As a probate lawyer, I have always been intrigued by how lawyers love to create fancy legal words and phrases.  Only a lawyer could possibly utter “nothwithstanding,”  “heretofore” and “herewith.”  This legalese is usually only understood by other lawyers.

There are certain phrases that have become so common that most lay people now understand their meaning.  “Double jeopardy” and “beyond a reasonable doubt” are readily comprehended.

In Michigan, the standard of poof for establishing the need for a guardian and conservator is “clear and convincing” evidence.  It is an odd standard.  It assumes that there are time that the facts could be “clear” but not “convincing” or “convincing yet not “clear.”  It is the perfect combination of clear and convincing that is needed before the court can appoint a guardian and conservator.

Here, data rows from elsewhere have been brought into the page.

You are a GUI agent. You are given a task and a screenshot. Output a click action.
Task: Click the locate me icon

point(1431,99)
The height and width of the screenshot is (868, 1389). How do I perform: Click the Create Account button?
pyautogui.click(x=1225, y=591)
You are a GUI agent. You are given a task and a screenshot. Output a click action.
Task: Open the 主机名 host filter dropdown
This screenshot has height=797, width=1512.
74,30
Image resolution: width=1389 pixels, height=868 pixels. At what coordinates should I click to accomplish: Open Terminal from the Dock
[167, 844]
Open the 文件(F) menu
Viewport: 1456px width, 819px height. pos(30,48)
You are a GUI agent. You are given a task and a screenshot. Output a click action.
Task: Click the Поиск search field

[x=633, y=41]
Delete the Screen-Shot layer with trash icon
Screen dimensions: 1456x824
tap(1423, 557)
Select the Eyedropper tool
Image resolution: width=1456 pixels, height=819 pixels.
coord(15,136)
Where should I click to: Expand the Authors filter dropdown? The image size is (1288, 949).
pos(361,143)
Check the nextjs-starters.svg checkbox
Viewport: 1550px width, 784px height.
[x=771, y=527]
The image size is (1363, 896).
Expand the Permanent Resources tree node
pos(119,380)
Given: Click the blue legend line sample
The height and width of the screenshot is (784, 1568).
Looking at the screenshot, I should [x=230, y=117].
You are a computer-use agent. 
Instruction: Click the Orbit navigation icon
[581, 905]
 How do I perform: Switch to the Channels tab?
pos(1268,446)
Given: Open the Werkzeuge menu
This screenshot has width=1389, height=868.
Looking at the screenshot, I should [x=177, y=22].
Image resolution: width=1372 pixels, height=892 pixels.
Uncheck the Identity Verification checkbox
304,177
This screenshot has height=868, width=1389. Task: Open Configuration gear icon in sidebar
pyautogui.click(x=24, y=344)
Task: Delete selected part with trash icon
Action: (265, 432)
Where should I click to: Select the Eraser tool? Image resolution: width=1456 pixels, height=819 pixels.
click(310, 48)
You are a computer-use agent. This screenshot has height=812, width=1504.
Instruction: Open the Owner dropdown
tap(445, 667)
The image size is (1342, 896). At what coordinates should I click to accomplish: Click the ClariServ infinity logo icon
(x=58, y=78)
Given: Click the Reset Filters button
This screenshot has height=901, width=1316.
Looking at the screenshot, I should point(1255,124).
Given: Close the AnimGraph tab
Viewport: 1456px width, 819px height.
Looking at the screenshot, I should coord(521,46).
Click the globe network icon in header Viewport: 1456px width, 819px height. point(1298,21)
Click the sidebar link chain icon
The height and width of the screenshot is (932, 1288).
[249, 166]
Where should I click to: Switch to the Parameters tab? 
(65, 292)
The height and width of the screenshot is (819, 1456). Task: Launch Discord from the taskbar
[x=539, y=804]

A Guardian is a person appointed by a probate court and given the power and responsibility to make certain decisions about the care and custody of another person. A guardian may be needed when a person is unable to manage their personal affairs because of:

1.mental illness,
2.dementia,
3.age,
4.infirmity,
5.physical illness,
6.disability, or
7.chronic use of alcohol or intoxicants.

A Conservator is a person appointed by a probate court and given the power and responsibility to make financial decisions on behalf of another person. A conservator may be needed when a person is unable to manage their financial affairs because of:

1.mental illness or deficiency;
2.physical illness or disability;
3.chronic use of alcohol /other intoxicants;
4.confinement;
5.detention by a foreign power; or
6.disappearance

The standard of proof of clear and convincing is necessary to prevent the removal of rights to a person that is irresponsible, making unpopular decisions, or making foolish decisions. People are free to be irresponsible, make unpopular decision and do foolish things.  Without the high standard of clear and convincing, there would be a lot more people under guardianship or conservatorship.